Wall Street rose, pushing the Dow to a record high, as the price of oil rebounded and Republicans won control of the Senate.
In afternoon trading in New York, the Dow Jones Industrial Average rose 0.53 percent, the Standard & Poor’s 500 Index gained 0.47 percent, while the Nasdaq Composite Index added 0.11 percent.
The Dow rose as shares of Visa climbed, last up 3.2 percent. The index touched a record high 17,485.65 earlier in the session.
“It had looked like some of the races would be very close and that we might not know who controlled the Senate, but in the end the results were pretty decisive,” John Carey, portfolio manager at Pioneer Investment Management in Boston, told Reuters. “That’s good news for the industries that had been subject to regulatory issues.”
There was good news on the jobs front too. US private employers added a better-than-expected 230,000 jobs in October, ADP National Employment data showed. That bodes well for the government’s monthly payroll report, due on Friday.
“Demand is improving and businesses can’t count on productivity gains so they need to hire workers to meet that stronger demand,” Gus Faucher, an economist at PNC Financial Services Group in Pittsburgh, told Bloomberg News before the report’s release. “The economy is growing, and not just in a few industries, but pretty broadly. And job growth reflects that because we’re seeing broad-based job growth as well.”
To be sure, the Institute for Supply Management’s services index slipped to 57.1 in October, down from 58.6 in September.

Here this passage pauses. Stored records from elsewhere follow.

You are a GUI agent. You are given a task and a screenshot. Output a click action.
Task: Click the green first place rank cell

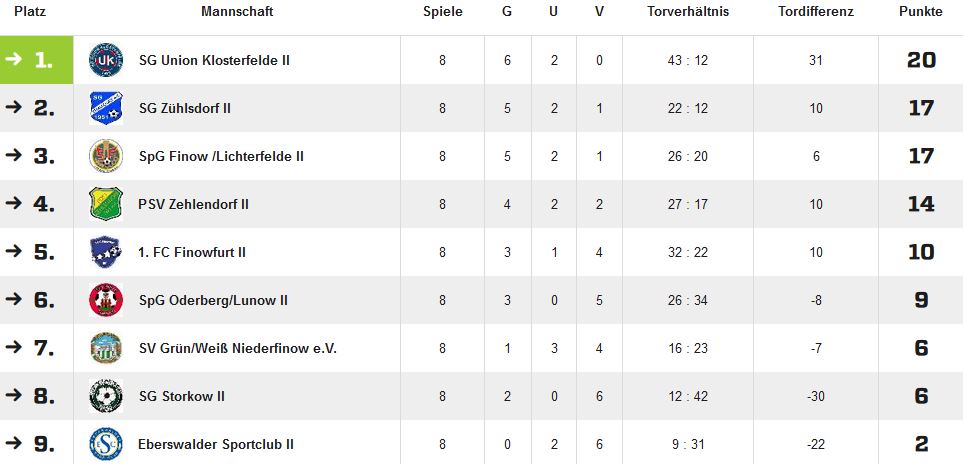(36, 60)
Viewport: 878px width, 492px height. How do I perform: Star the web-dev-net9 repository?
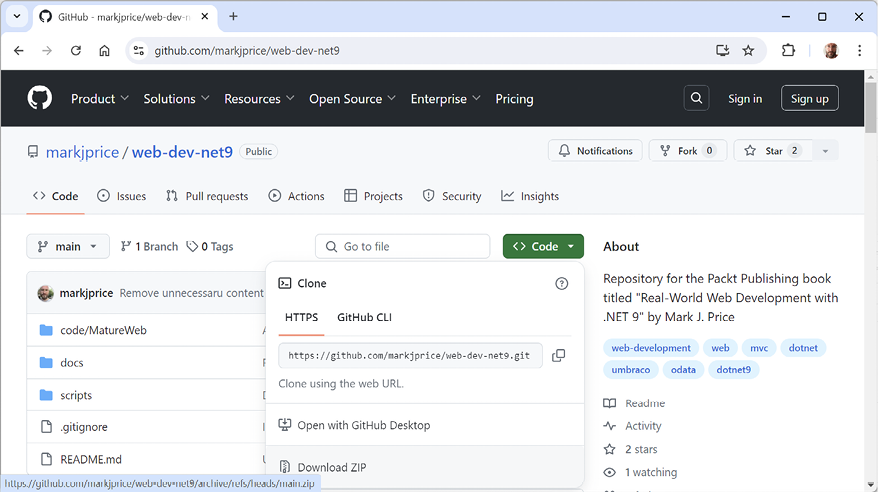click(773, 151)
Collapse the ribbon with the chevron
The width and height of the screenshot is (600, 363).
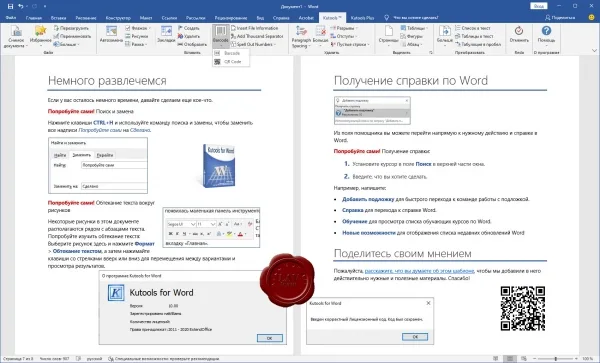pyautogui.click(x=594, y=50)
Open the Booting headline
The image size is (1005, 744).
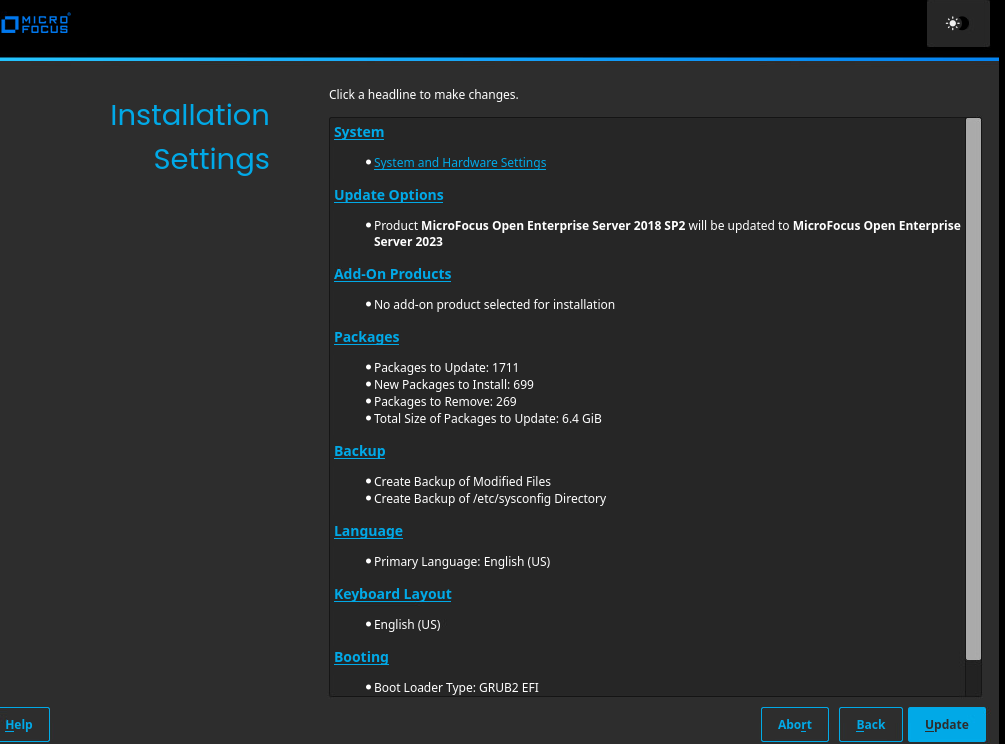[x=361, y=657]
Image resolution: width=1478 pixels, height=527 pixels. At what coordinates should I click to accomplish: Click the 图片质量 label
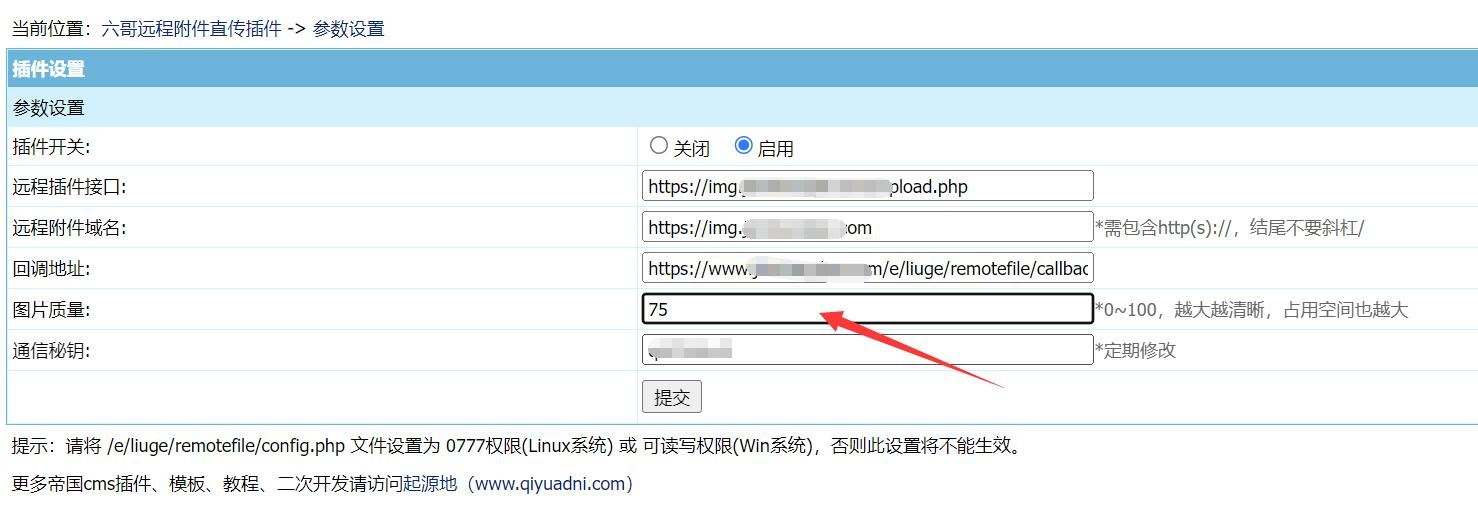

While there are still a few hurdles to growth, the continuing strength of the US economy means that the government won’t need to borrow as much going forward.
The Treasury Department plans to pare sales of two- and three-year notes in part at the request of US banks needing easy access to highly liquid securities. The size of 10-year and 30-year bond auctions will be unchanged.
Shares of Time Warner climbed, last up 3 percent, after the company posted a third-quarter profit that exceeded expectations and lifted its full-year outlook.
Of the S&P 500 members that have reported their latest quarterly results, 81 percent exceeded profit forecasts, while 61 percent surpassed sales estimates, according to data compiled by Bloomberg.
However, shares of TripAdvisor sank, last 13.8 percent down, after the company reported a quarterly profit that fell short of the mark amid an increase in costs and expenses.
In Europe, the Stoxx 600 ended the day with a 1.7 percent rally from the previous close. The UK’s FTSE 100 Index advanced 1.3 percent, Germany’s DAX rose 1.6 percent, while France’s CAC 40 jumped 1.9 percent.
Investors eye Thursday’s gathering European Central Bank policy makers for fresh clues of additional stimulus for the flagging euro-zone economy.
Oil bounced after a weekly report showed US inventories rose at a slower-than-expected pace and after a report that a pipeline in Saudi Arabia exploded.